Rencontre avec un chef-d’oeuvre La Vierge du chancelier Rolin
Jusqu’au 17 juin 2024
Musée du Louvre, aile Sully, 1er étage, Paris 1er
Gratuit pour les Européens de -26 ans
Le musée du Louvre met à l’honneur le seul tableau conservé en France de Jan van Eyck (1390/95-1441), La Vierge du chancelier Rolin, magnifiquement restauré.
Depuis son entrée au musée du Louvre en 1800, le tableau n’avait jamais été restauré. Le travail exécuté par le Centre de recherche et de restauration des musées de France a consisté à retirer les couches de vernis oxydés qui assombrissaient la peinture.
Le parcours de l’exposition, dans la salle de La Chapelle, s’organise en petites sections qui décryptent les différents plans du tableau. Avec en point d’orgue la resplendissante Vierge et l’Enfant, dite La Vierge de Lucques, prêtée pour la première fois par le Städel Museum de Francfort.
Commanditaire de l’oeuvre, Nicolas Rolin est le chancelier du duché de Bourgogne. Dans la Vierge de Rolin, il est représenté de manière audacieuse sur le même plan et de la même hauteur que la Vierge et l’Enfant.

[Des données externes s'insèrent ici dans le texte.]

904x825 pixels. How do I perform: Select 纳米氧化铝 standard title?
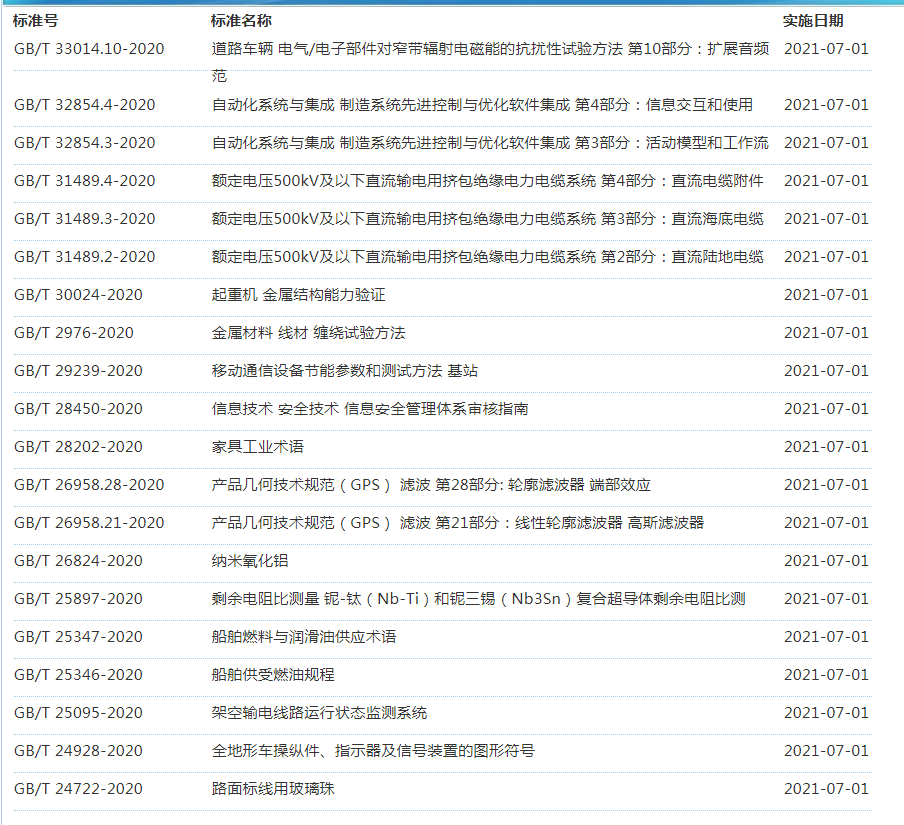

Le spectateur est exclu de la scène, contrairement à La Vierge de Lucques, où il est positionné à genoux devant la Madone. Mais il est invité à se pencher en avant, à plonger dans le tableau, comme les deux petits personnages du deuxième plan – celui au turban rouge est probablement l’artiste -, qui regardent la ville du haut du jardin intérieur. Thématique qui fait allusion à celle de la Vierge dans un jardin clos, peuplé d’animaux et de plantes.

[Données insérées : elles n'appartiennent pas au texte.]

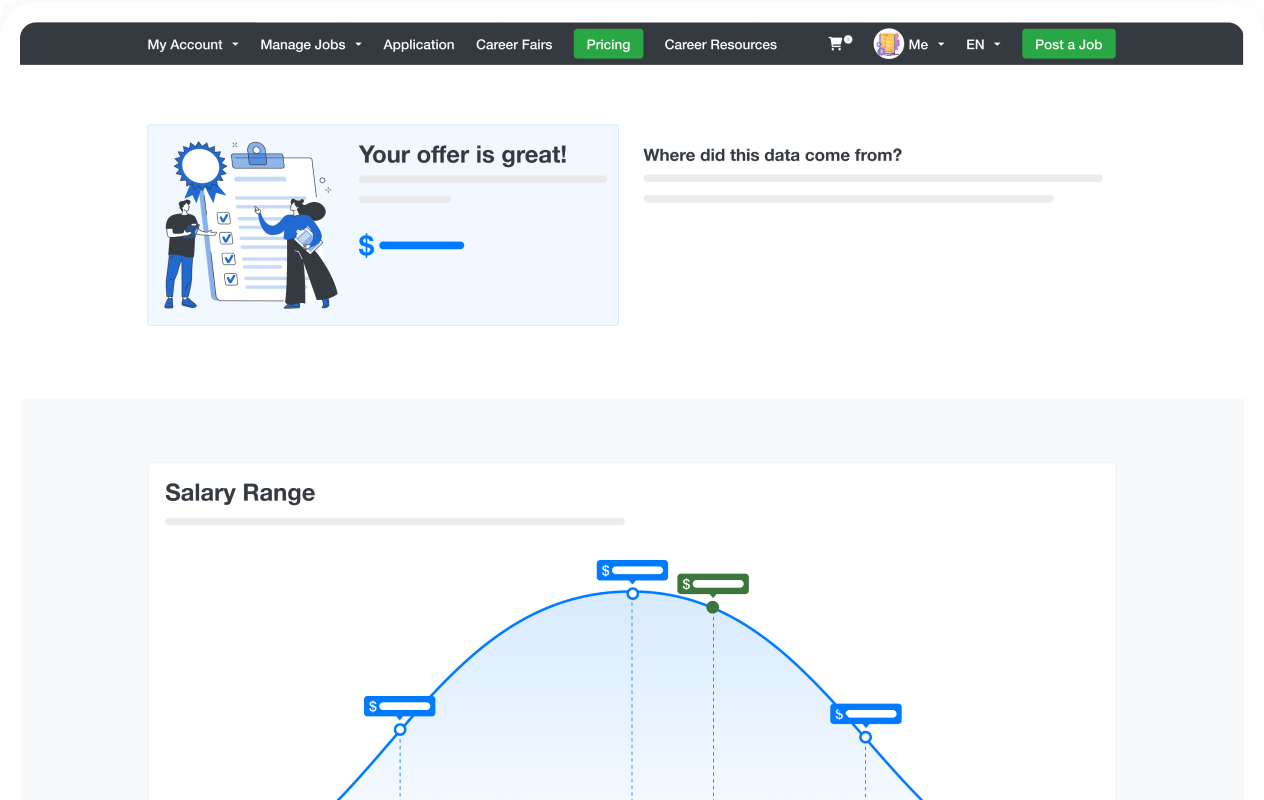
Task: Open the shopping cart
Action: tap(838, 44)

Au-delà de la balustrade, les détails du paysage foisonnent, comme dans aucune autre oeuvre, commente Sophie Caron, commissaire de l’exposition. « L’oeil peut se promener très précisément dans cette ville idéale des Pays-Bas bourguignons, guidé en un crescendo émotionnel et spirituel, à mesure qu’il se déplace de Rolin à gauche vers la Vierge et l’Enfant à droite ».
Cette oeuvre atteste de l’importance de l’art du portrait chez van Eyck. Ici Rolin revêt un somptueux costume, comme la représentation de Baudoin de Lannoy (Gemäldegalerie, Berlin), autre dignitaire de la cour bourguignonne. Les deux visages masculins sont particulièrement expressifs et marqués par le temps.
Dans la Vierge de Rolin, van Eyck imagine une architecture à mi chemin entre l’église romane et un palais méditerranéen. Si le décor ecclésiastique de L’Annonciation (National Gallery of Art, Washington) est plus traditionnel, son traitement rappelle la première avec sa manière de plonger le regard du spectateur dans la composition.
La restauration a permis de dévoiler au revers de la toile un trompe-l’oeil imitant un marbre vert, attestant que ce tableau avait usage à être vu des deux faces. « Il agit comme un tableau de dévotion qui pouvait être transporté dans les nombreux déplacements de Rolin à travers le vaste duché de Bourgogne. À terme, il devait servir d’épitaphe dans l’église de Notre-Dame du Châtel à Autun », précise la commissaire.
Cerise sur le gâteau, à la sortie de l’exposition, le visiteur peut s’immerger dans le paysage imaginé par van Eyck grâce à une tablette multimedia qui offre des images de haute définition. Comme pouvait le faire Rolin penché sur son tableau.